* _How to complete this task_
Beginning with the line that holds "Task: Print the screen criteria" in the data below, give again every line through the one that holds "Viewport: 638px width, 499px height.", exactly as written.

* _Material provided_
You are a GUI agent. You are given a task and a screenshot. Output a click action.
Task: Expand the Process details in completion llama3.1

* * *

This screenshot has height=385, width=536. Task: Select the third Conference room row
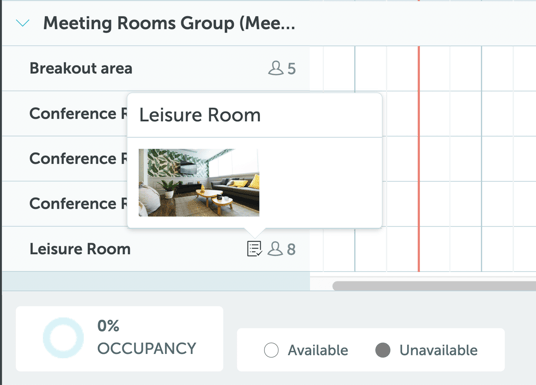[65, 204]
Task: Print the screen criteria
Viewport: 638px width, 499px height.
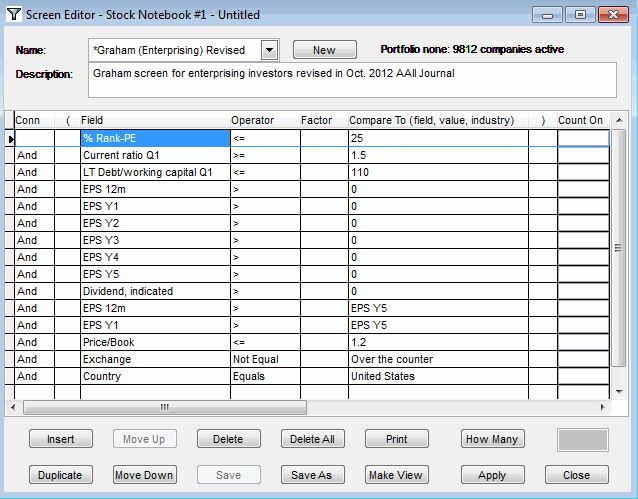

* _Exercise solution_
Task: Print the screen criteria
Viewport: 638px width, 499px height.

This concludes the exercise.